# What to produce
Copy every line of the items from the one containing "Click the divider" through the end of the items, inclusive, but multiply each coordinate in the answers by 0.85 and round it to a whole number, rounding halves up. All other numbers stay as they are.

* Begin Materials provided *

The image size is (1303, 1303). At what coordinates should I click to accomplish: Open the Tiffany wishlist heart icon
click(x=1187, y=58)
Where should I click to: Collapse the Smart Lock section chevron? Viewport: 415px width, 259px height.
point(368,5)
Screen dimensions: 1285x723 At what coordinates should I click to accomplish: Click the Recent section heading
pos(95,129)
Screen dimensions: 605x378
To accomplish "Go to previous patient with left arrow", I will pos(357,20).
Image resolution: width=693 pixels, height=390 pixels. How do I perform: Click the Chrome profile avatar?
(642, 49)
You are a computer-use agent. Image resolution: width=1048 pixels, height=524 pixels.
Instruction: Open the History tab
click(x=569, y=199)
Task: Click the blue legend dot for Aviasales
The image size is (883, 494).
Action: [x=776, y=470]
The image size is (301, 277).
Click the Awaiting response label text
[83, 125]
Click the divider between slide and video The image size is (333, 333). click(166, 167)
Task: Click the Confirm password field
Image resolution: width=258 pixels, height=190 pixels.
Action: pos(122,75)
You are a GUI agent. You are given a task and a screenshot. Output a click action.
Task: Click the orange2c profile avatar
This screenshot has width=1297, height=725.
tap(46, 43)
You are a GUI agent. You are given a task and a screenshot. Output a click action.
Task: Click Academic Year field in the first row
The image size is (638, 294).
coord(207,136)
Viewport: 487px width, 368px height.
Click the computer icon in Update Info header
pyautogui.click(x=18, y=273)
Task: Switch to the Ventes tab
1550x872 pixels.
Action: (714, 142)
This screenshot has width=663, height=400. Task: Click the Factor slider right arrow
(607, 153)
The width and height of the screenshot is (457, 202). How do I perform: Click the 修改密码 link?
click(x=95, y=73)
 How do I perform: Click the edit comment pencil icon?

* End Materials provided *

# Result for this task
Click the divider between slide and video The image size is (333, 333). click(141, 142)
Task: Click the Confirm password field
Image resolution: width=258 pixels, height=190 pixels.
Action: pos(104,64)
You are a GUI agent. You are given a task and a screenshot. Output a click action.
Task: Click the orange2c profile avatar
This screenshot has width=1297, height=725.
tap(39, 37)
You are a GUI agent. You are given a task and a screenshot. Output a click action.
Task: Click Academic Year field in the first row
The image size is (638, 294).
coord(176,116)
Viewport: 487px width, 368px height.
Click the computer icon in Update Info header
pyautogui.click(x=15, y=232)
Task: Switch to the Ventes tab
1550x872 pixels.
Action: (607, 121)
This screenshot has width=663, height=400. Task: Click the Factor slider right arrow
(516, 130)
The width and height of the screenshot is (457, 202). How do I perform: Click the 修改密码 link?
click(x=81, y=62)
 How do I perform: Click the edit comment pencil icon?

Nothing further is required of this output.